── DATA SHOWN

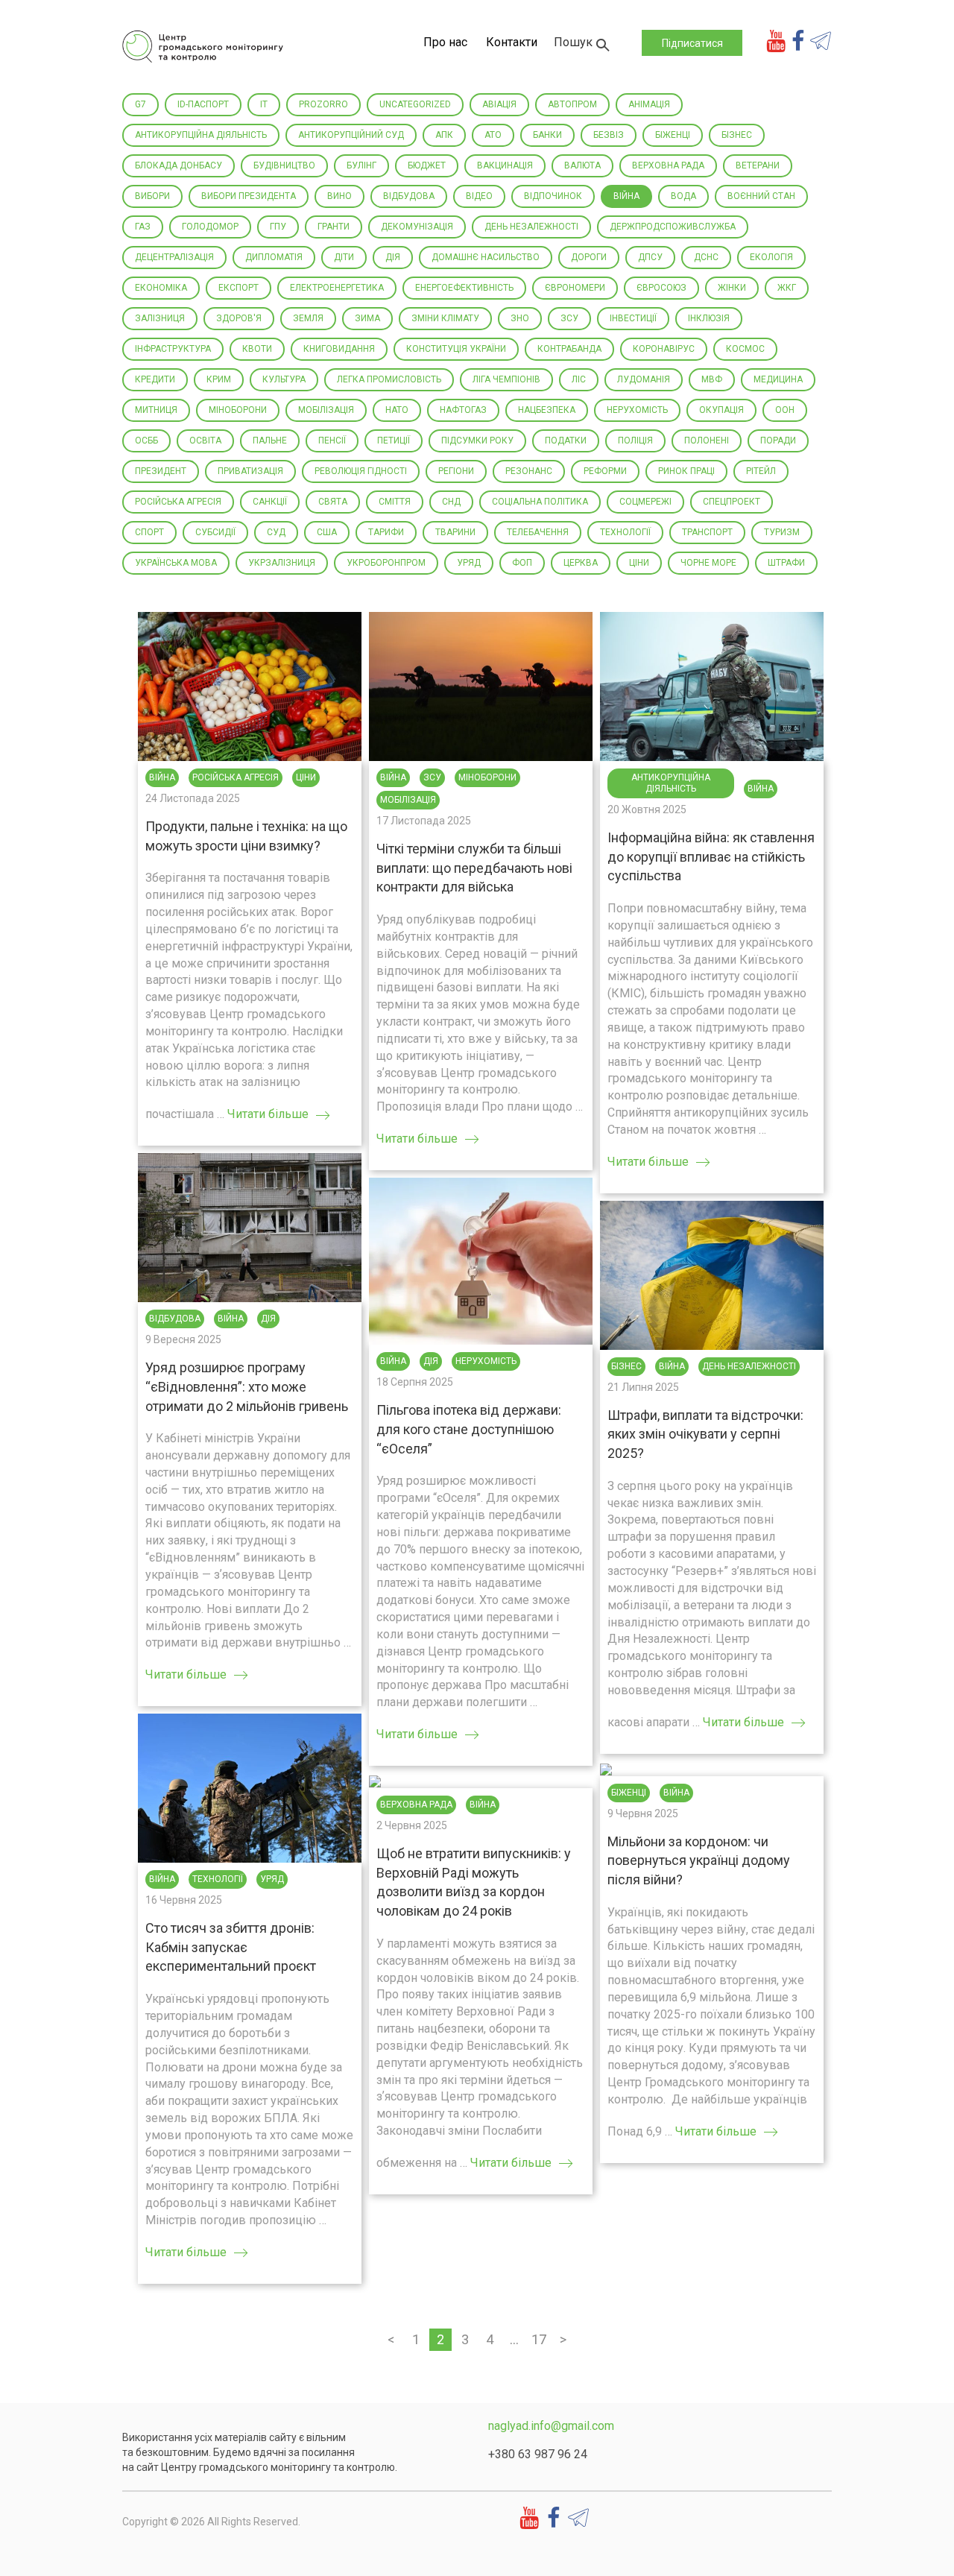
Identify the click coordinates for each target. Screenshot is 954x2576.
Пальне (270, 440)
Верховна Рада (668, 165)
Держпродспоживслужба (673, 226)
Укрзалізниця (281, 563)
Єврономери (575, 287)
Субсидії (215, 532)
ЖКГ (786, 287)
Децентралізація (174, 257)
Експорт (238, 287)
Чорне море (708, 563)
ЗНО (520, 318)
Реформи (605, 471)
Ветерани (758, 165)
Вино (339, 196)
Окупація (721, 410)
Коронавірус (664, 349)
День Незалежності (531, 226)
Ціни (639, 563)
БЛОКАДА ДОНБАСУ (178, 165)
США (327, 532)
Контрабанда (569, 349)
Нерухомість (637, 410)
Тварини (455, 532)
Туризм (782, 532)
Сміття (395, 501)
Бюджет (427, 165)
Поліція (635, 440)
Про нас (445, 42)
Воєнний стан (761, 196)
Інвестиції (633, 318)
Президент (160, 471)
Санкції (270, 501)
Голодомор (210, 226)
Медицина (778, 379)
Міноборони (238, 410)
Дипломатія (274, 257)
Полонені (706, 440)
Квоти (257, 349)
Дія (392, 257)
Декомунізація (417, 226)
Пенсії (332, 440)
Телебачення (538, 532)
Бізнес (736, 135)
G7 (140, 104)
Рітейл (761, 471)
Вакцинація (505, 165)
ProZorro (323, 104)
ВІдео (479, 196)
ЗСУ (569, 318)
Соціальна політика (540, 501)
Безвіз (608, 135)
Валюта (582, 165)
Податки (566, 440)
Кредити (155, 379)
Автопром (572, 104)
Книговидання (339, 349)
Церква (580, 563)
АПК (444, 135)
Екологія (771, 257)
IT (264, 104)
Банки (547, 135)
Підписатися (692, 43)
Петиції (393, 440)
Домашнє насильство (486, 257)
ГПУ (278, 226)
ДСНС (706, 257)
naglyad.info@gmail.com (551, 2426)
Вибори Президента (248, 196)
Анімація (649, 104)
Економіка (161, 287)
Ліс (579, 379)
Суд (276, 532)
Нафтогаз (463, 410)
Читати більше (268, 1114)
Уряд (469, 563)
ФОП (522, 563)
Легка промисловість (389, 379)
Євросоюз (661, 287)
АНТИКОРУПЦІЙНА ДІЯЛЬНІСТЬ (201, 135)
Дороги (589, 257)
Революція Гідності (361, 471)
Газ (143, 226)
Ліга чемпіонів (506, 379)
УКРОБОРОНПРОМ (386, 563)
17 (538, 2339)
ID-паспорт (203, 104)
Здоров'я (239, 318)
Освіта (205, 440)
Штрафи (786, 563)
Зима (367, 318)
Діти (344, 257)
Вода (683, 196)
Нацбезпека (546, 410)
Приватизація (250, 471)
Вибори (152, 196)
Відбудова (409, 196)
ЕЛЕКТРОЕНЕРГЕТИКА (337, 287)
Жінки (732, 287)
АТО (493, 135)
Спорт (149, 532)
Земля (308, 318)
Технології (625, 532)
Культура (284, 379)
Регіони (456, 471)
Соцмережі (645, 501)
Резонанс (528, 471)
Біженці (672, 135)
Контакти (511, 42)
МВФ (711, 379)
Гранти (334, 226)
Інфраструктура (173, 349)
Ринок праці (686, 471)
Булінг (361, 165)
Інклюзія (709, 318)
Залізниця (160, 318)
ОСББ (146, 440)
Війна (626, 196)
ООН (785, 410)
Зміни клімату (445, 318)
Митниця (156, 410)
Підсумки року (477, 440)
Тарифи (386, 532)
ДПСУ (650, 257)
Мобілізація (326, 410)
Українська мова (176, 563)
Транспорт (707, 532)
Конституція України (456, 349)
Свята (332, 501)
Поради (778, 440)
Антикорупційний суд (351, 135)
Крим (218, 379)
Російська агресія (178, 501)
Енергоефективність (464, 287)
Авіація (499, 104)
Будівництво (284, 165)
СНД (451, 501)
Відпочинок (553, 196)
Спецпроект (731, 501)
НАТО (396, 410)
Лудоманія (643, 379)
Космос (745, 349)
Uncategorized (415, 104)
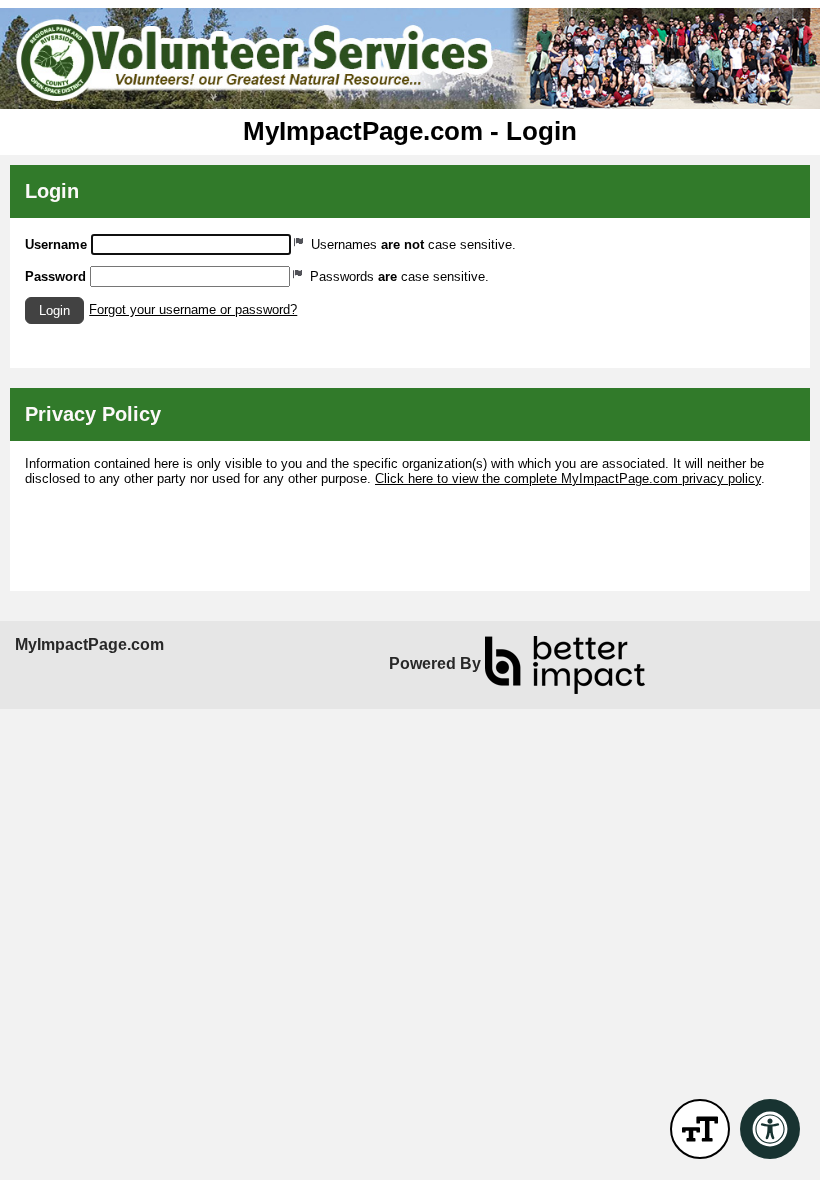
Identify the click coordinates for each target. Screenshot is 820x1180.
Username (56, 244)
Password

────

REQUIRED WORK:
Print the data exactly, from its first line to the line containing "Воєнний стан (761, 196)", both included. Omit the pictures.

ANSWER TO THIS PROBLEM:
Identify the click coordinates for each target. Screenshot is 954x2576.
Пальне (270, 440)
Верховна Рада (668, 165)
Держпродспоживслужба (673, 226)
Укрзалізниця (281, 563)
Єврономери (575, 287)
Субсидії (215, 532)
ЖКГ (786, 287)
Децентралізація (174, 257)
Експорт (238, 287)
Чорне море (708, 563)
ЗНО (520, 318)
Реформи (605, 471)
Ветерани (758, 165)
Вино (339, 196)
Окупація (721, 410)
Коронавірус (664, 349)
День Незалежності (531, 226)
Ціни (639, 563)
БЛОКАДА ДОНБАСУ (178, 165)
США (327, 532)
Контрабанда (569, 349)
Нерухомість (637, 410)
Тварини (455, 532)
Туризм (782, 532)
Сміття (395, 501)
Бюджет (427, 165)
Поліція (635, 440)
Про нас (445, 42)
Воєнний стан (761, 196)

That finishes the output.